How would you rate the performances of Edward Davey, Parliamentary Under Secretary of State for the Department for Business, Innovation and Skills?

Ed finishes his time as Lib Dem No. 2 at Vince’s BIS empire with very positive ratings, testament to how he’s pushed through Lib Dem policy on a range of issues while offering a coherent story of liberalism in action. Here’s how his positive ratings have grown over the last 18 months of Coalition, from a relatively poor start, a legacy of what was judged to be a mixed performance as the party’s shadow foreign affairs spokesman before the election:

Ed will start the new role with a lot of goodwill behind him (though more than a few Lib Dems are unhappy that Nick Clegg didn’t take this enforced opportunity to create the first female Lib Dem cabinet minister), but will be very well aware he has big shoes to fill.
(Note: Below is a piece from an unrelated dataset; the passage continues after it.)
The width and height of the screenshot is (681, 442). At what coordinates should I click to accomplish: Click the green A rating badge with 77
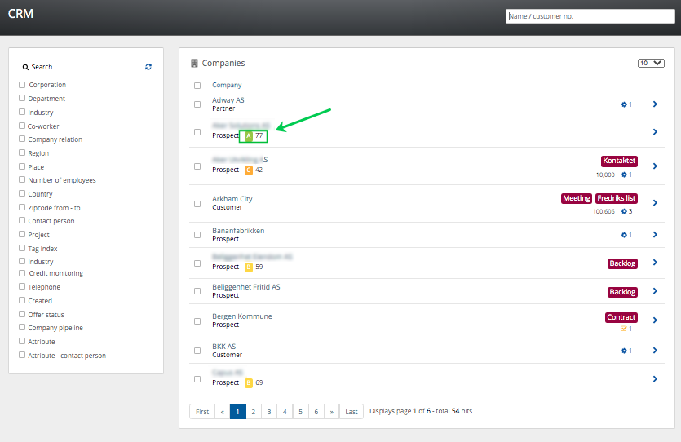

If he makes a real success of the role, though, he may find journalists starting to ask him if he’d like to be party leader one day.

* Stephen Tall is Co-Editor of Liberal Democrat Voice, and also writes at his own site, The Collected Stephen Tall.

tim leunig

A correction:
Ed Davey “Net dissatisfaction = +41%” should read “Net satisfaction = +41%” – i.e. the “dis” is wrong!
(happy to have this comment deleted when the correction is made)

MacK (Not a Lib Dem)

I was completely dissatisfied with Huhne because of his penalising of Solar Energy and his ambition to cover our
beautiful countryside with wind turbine power stations. (notice I eschew the euphemistic “farms”.) I have no confidence that the policy will not be prosecuted with equal fervour by Ed Davey.

Charles

@MacK

Penalising of Solar Energy? You mean removing an enormous tax-payer subsidy that paid home-owners to generate their own electricity while non-home owners have to make do with paying energy bills? It was just about the only energy policy this governments done right.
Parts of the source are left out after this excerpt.